Impact of transfer learning

As the prediction error of both the model trained from scratch on the experimental data set and the OQMD-SC model (which is trained from scratch on largest DFT-comptued data set—OQMD) against the experimental observations is poor, we decided to leverage the concept of deep transfer learning as it enables to transfer the feature representations learned for a particular predictive modeling task from a big source data set to other smaller target data sets in similar domains. For the task of transfer learning, we chose the OQMD-SC model, which is trained from scratch on OQMD using a 9:1 random split for training and the test (validation) sets. We chose the OQMD-SC model owing to two reasons. First, OQMD-SC model is trained on OQMD, which is the largest data set in our study, containing ~341 K samples. Second, the OQMD-SC model learns the required physical and chemical interactions and similarities between different elements better than other models trained from scratch, which is again owing to the large data set used for training (more on this later). The use of transfer learning helps us in leveraging these chemical and physical interactions and similarities between elements learned by the OQMD-SC model in training models for the other relatively smaller data sets. Unlike in the case of training from scratch, where the model parameters are initialized randomly, here the model parameters are initialized using the ones from the OQMD-SC model. Next, they are fine-tuned during the new training process, to learn the data representation from the smaller target data set.

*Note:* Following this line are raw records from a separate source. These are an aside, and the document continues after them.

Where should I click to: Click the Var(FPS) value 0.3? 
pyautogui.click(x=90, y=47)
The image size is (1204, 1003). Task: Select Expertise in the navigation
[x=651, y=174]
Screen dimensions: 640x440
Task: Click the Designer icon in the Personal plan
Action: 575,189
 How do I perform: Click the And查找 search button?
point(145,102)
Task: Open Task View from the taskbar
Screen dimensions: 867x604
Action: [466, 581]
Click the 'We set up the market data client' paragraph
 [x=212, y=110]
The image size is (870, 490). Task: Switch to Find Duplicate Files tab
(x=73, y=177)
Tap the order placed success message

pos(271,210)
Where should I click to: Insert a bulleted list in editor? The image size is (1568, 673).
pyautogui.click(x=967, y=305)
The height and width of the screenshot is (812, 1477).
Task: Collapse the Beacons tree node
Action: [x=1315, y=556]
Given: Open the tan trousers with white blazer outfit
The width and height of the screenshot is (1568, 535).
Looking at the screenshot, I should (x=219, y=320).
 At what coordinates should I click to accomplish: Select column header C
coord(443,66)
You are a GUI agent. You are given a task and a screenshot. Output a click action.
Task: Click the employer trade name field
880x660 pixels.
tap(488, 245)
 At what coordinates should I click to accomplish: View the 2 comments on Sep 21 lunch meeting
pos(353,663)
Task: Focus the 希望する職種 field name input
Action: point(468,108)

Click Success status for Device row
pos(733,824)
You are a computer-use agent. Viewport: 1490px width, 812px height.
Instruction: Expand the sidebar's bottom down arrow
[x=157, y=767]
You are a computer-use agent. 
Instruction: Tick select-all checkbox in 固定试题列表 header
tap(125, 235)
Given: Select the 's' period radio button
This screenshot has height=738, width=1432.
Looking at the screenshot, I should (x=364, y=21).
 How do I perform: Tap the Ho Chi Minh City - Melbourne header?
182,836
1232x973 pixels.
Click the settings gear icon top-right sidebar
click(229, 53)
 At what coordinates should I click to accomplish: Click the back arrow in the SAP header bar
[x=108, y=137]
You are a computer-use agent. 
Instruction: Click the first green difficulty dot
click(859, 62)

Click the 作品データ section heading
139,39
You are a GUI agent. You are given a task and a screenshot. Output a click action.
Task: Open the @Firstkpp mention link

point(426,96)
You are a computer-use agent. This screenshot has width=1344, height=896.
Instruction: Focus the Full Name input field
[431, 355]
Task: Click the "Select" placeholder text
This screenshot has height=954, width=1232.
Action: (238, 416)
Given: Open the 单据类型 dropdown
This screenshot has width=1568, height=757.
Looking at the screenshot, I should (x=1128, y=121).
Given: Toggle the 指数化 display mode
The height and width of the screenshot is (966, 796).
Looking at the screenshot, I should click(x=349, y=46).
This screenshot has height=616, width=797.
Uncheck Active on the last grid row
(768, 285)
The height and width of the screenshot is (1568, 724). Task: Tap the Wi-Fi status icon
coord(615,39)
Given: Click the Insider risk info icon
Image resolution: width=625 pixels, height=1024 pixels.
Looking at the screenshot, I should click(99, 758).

We find that the prediction error significantly drops after using transfer learning from OQMD-SC model. As seen in Tables 1 and 2, the prediction error for the experimental data model almost halves. Interestingly, the error of the model trained using transfer learning from OQMD-SC model on JARVIS and the Materials Project achieves even smaller error than that of the prediction error of the OQMD-SC model itself against the OQMD data set. Since the JARVIS and Materials Project data sets are larger than the experimental data set, we observe better performance for JARVIS and Materials Project. The use of transfer learning is very effective in the case of the models trained using experimental observations. We find that the use of transfer learning from the OQMD-SC model moves the predictions closer to the true experimental observations. The prediction error of the model trained on the experimental data set using transfer learning from OQMD-SC model is also comparable to the prediction error of the OQMD-SC model itself against the OQMD data set. We expect the benefit of using deep transfer learning to improve with the increase in the availability of experimental observations for fine-tuning (as discussed next). We believe that an MAE of $0.06$ eV/atom by a prediction model against experimental observations is a remarkable feat as this is comparable to and slightly better than the existing discrepancy of DFT computations themselves against experimental observations¹⁰.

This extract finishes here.